> [Work order 1]: Return the passage of the Kaziranga wildlife rehabilitation article that runs from "As the August" to "state capital Guwahati.", copied word for word.
> [Work order 2]: Continue the article on the Kaziranga wildlife rehabilitation center, starting right after its final sentence.

> [Text for analysis]:
----

As the August sun beats down mercilessly on the floodplains of Kaziranga National Park, a leopard finds a quiet spot atop a tall tree for his afternoon siesta. It’s one of his favourite spots inside the large enclosure at the Centre for Wildlife Rehabilitation and Conservation (CWRC), a project run by the Assam forest department, Wildlife Trust of India (WTI) and International Fund for Animal Welfare (IFAW). The leopard, rescued months ago after it strayed into a village on the outskirts of the game reserve, will never go back to the wild, unlike the rhinos, elephants and the like that are rescued and hand reared in the CWRC’s sprawling complex at the Panbari Reserve Forest, about 220km from state capital Guwahati.
“We cannot teach leopard or tiger cubs to hunt in captivity. Those skills are taught by their mothers. And a leopard which does not know how to hunt is as good as dead in the wild, hence, they are sent to zoos after their rehabilitation is complete,” says Rathin Barman, the joint director of WTI and incharge of the centre.
The idea for the centre came up during the annual floods in 1998, one of the worst Kaziranga had seen, when more than a 1,000 animals, including rhinos, died. Many animals were rescued too, but the forest department did not know how to take care of them. “During a show on Doordarshan, then Union minister for wildlife, Maneka Gandhi, proposed to fund the initial cost of a rehabilitation centre. The WTI agreed to provide its expertise and that was the beginning,” Barman tells Outlook.
Besides Barman, the centre has two veterinary experts and 11 animal-keepers to look after the rescued animals and birds, ranging from rhinos and elephants to hornbills and fishing cats. “We are now taking care of three leopards, seven rhinos and four elephants,” says Barman.

----

Stored data entries
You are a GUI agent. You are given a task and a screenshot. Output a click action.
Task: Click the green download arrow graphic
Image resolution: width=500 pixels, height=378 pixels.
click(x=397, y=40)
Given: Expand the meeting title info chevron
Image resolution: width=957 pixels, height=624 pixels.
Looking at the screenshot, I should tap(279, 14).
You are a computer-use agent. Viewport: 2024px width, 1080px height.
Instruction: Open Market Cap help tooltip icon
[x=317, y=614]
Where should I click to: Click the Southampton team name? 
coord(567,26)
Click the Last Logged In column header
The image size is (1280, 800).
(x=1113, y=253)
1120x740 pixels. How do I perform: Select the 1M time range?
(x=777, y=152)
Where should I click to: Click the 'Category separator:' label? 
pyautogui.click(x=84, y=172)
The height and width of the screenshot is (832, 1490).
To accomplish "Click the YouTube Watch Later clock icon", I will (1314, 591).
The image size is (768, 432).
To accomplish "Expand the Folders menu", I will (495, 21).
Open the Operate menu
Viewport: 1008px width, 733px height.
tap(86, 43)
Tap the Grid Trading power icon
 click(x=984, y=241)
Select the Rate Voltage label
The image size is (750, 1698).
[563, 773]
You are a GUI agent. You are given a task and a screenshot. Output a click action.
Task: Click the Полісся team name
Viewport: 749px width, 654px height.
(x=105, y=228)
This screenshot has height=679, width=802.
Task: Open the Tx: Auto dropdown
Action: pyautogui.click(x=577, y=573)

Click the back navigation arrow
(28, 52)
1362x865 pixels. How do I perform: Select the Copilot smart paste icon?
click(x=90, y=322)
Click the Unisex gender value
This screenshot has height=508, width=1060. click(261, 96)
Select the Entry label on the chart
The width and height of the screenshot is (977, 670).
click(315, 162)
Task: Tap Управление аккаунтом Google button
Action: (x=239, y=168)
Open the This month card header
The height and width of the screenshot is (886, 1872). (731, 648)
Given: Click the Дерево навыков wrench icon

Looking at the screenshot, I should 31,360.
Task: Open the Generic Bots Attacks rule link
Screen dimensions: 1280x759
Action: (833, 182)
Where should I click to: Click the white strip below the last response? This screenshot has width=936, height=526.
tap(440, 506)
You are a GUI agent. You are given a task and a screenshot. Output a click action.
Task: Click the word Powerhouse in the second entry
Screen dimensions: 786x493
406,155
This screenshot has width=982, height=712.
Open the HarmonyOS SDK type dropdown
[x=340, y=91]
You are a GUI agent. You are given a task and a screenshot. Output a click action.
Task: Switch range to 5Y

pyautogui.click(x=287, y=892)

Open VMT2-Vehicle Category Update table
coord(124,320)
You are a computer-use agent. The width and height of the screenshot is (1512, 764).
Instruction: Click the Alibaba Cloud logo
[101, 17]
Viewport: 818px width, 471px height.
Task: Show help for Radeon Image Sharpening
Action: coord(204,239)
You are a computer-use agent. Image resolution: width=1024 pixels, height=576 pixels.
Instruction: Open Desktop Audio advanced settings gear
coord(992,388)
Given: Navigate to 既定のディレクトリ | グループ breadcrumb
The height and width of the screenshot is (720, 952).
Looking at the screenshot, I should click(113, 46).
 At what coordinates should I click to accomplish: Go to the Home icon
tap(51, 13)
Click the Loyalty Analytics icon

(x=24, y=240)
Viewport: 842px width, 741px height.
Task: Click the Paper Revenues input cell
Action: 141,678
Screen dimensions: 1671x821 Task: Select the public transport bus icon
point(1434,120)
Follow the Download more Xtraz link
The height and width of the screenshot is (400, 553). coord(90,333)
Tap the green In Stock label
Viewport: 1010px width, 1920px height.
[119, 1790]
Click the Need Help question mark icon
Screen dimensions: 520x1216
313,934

----

> [Answer area 1]:
As the August sun beats down mercilessly on the floodplains of Kaziranga National Park, a leopard finds a quiet spot atop a tall tree for his afternoon siesta. It’s one of his favourite spots inside the large enclosure at the Centre for Wildlife Rehabilitation and Conservation (CWRC), a project run by the Assam forest department, Wildlife Trust of India (WTI) and International Fund for Animal Welfare (IFAW). The leopard, rescued months ago after it strayed into a village on the outskirts of the game reserve, will never go back to the wild, unlike the rhinos, elephants and the like that are rescued and hand reared in the CWRC’s sprawling complex at the Panbari Reserve Forest, about 220km from state capital Guwahati.

> [Answer area 2]:
Care-giving assumes a different meaning for wildlife. Rhinos and elephants are fed an exclusive diet of enriched milk till they are six months old. “They are just like human babies...even the slightest contamination in milk makes them sick. The feeding bottles are sterilised after every feed,” says Pranjit Basumatary, one of the two veterinarians. “Treating diseases and wounds of wild animals is even harder—we don’t know how they will react. We always work from a distance, with special tools,” he adds. “We also try to minimise interaction with the animals so that they retain their wild traits. Except for feeding time, the animals stay by themselves and bond with each other as they would in the wild,” says veterinarian Samshul Ali. The threat of contamination is high and anyone entering the facility has to walk through a trough filled with water treated with potassium permanganate.
The rescuers’ biggest challenge comes during the monsoons when the rain and a swollen Brahmaputra abutting the national park inundate large tracts of the grassland, forcing the animals to seek refuge in higher land. The animals—especially hog deers—panic, become disoriented and try to cross the National Highway 37 cutting through the park. “This leads to vehicle hits, often fatal,” says Barman. Barricades and speed regulations have cut down such cases in recent years, but the threat remains. Barman says unless people are sensitive to animals, such incidents will continue.
As the sun starts to dip over the horizon and the shadows lengthen, the cries of baby rhinos and elephants float in from their enclosures—it’s time for their evening meal. As Tarun Gogoi and Lakhiram Das, two of the keepers, approach with feeding bottles, the rhinos rush to their “foster mothers”. At this centre, these rhinos—once pushed to the threshold by poachers—find love and care from the very species they try to avoid in the wild: humans.